# Ford Pickup accessories



## Brav0 (Feb 11, 2013)

Hi

I have just purchased a Ford F150 pick up and am after somewhere locally that can supply accessories such as load liner, load cover etc.

I could get them direct from Ford but they seem expensive

Thanks


----------



## Budw (Oct 14, 2013)

Brav0 said:


> Hi
> 
> I have just purchased a Ford F150 pick up and am after somewhere locally that can supply accessories such as load liner, load cover etc.
> 
> ...



Congratulations! The F-150 is rocking . My dad is in the construction business back home (California), and has several F-150's in his fleet stacked with supplies in the bed, and is towing equipment all over the place. 

I cannot advice you where to buy accessories for your truck here, but a word of caution on load liners and load cover; I personally would get the Ford original.

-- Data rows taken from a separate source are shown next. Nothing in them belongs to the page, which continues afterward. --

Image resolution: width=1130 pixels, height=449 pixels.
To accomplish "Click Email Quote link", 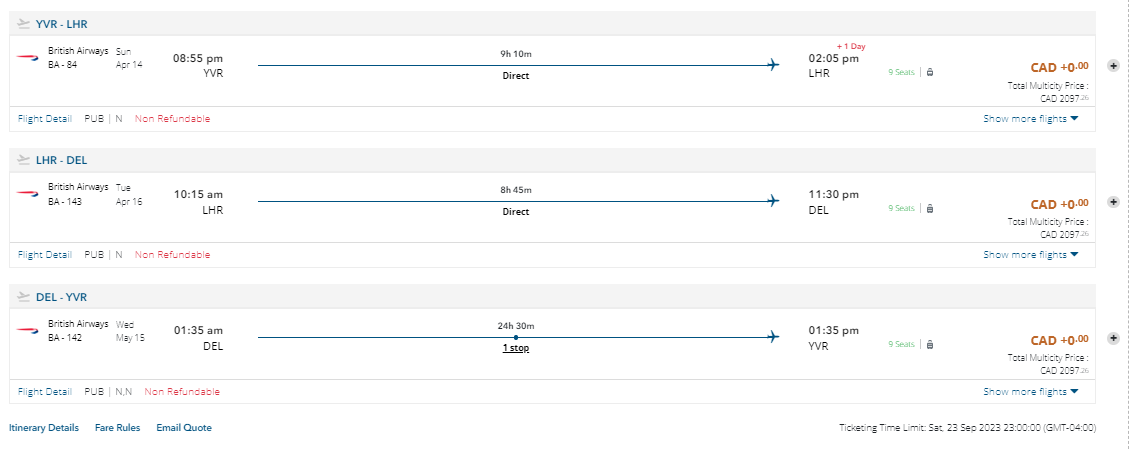I will 184,427.

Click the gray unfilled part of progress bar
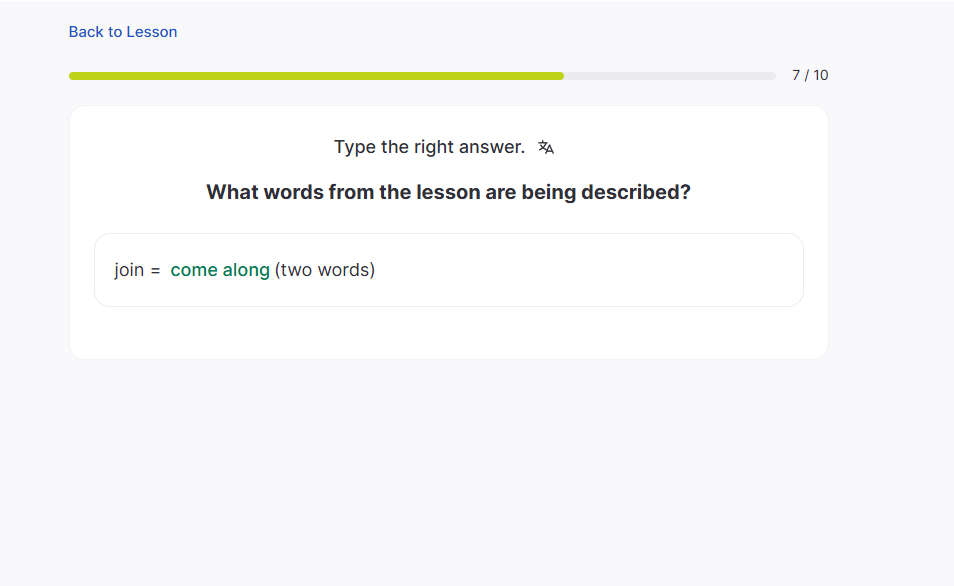point(669,76)
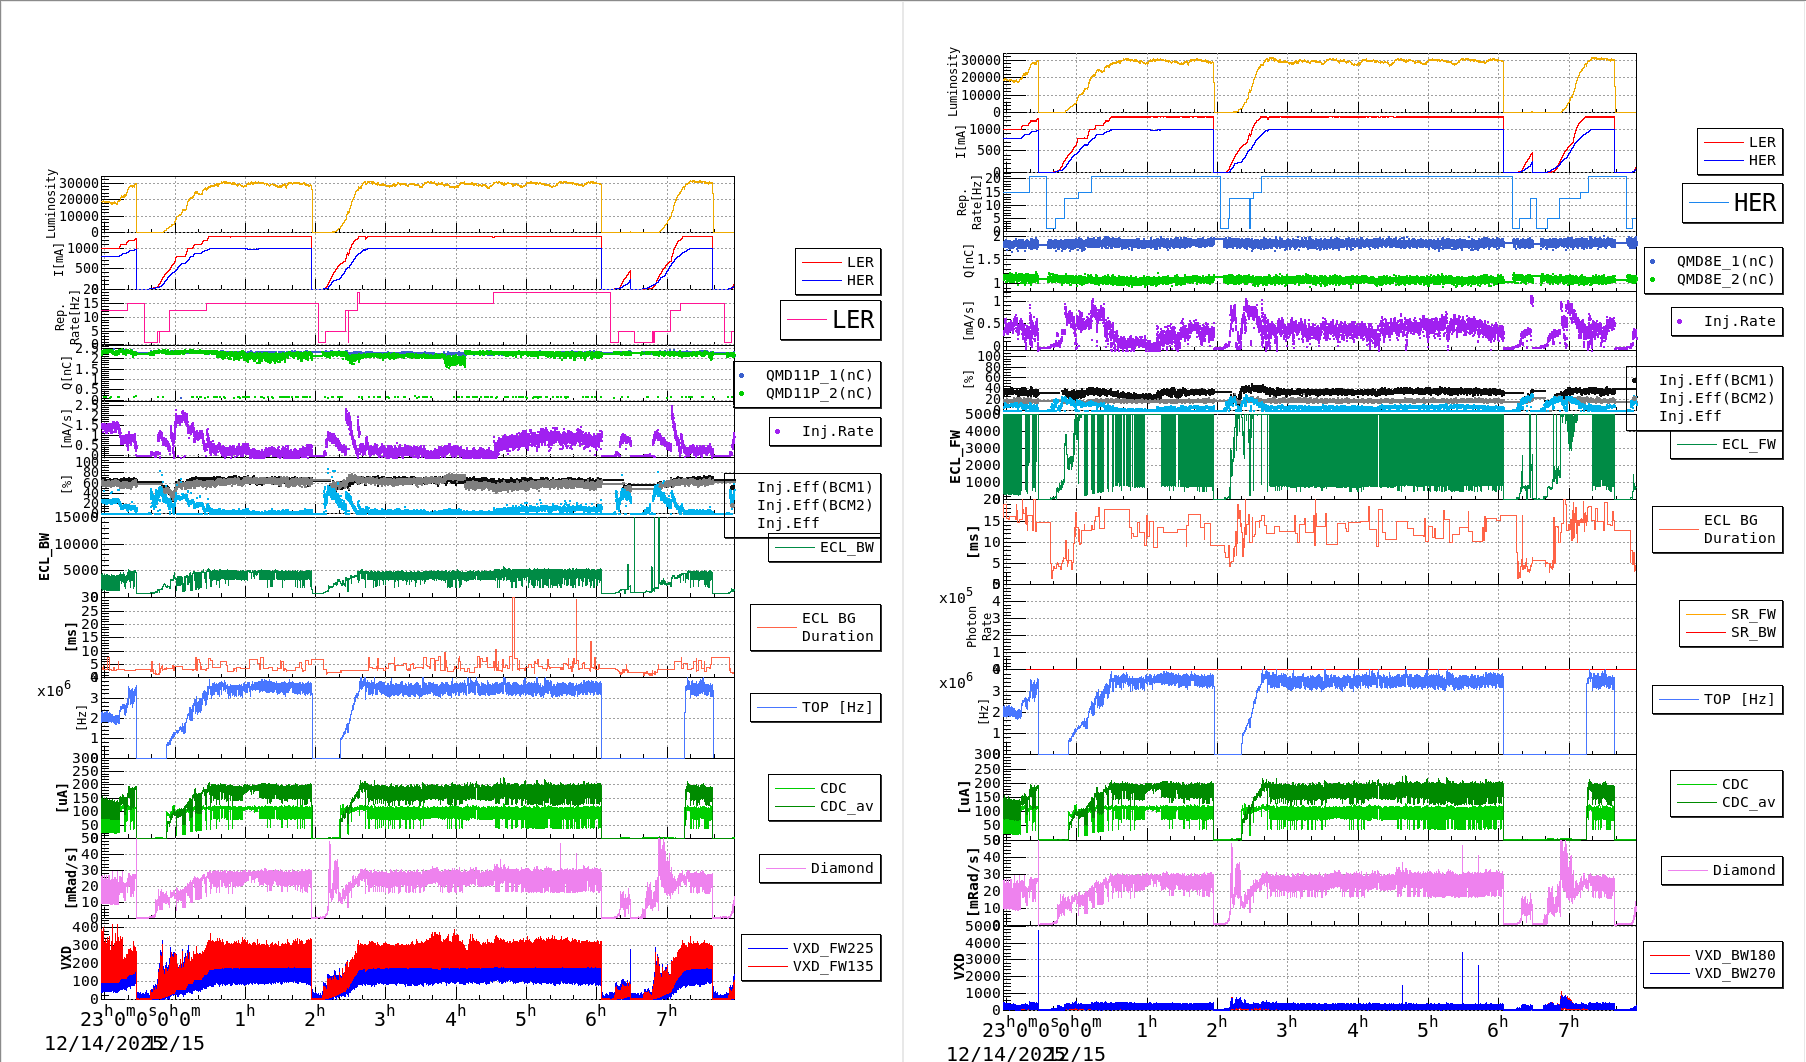Click the TOP [Hz] legend in left plot
This screenshot has height=1062, width=1806.
tap(816, 708)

Ford has a huge experience in getting these produced properly; its the best sold truck back home. After market tend not to last that long, and can also cause rattles (especially cheaper load covers).


----------



## Brav0 (Feb 11, 2013)

Budw said:


> Congratulations! The F-150 is rocking . My dad is in the construction business back home (California), and has several F-150's in his fleet stacked with supplies in the bed, and is towing equipment all over the place.
> 
> I cannot advice you where to buy accessories for your truck here, but a word of caution on load liners and load cover; I personally would get the Ford original. Ford has a huge experience in getting these produced properly; its the best sold truck back home. After market tend not to last that long, and can also cause rattles (especially cheaper load covers).


Thanks for the advice, I just wanted something to protect the bed itself, I dont plan to lug too much about I just dont like the thought of the paint getting scratched ( a but an4l I know)


----------



## vantage (May 10, 2012)

Brav0 said:


> I dont plan to lug too much about )


Have never understood the truck fetish for those not lugging
Madness, I tell you! Madness!!


----------



## Mr Rossi (May 16, 2009)

vantage said:


> Have never understood the truck fetish for those not lugging
> Madness, I tell you! Madness!!


Large crumple zone if anyone rear ends you.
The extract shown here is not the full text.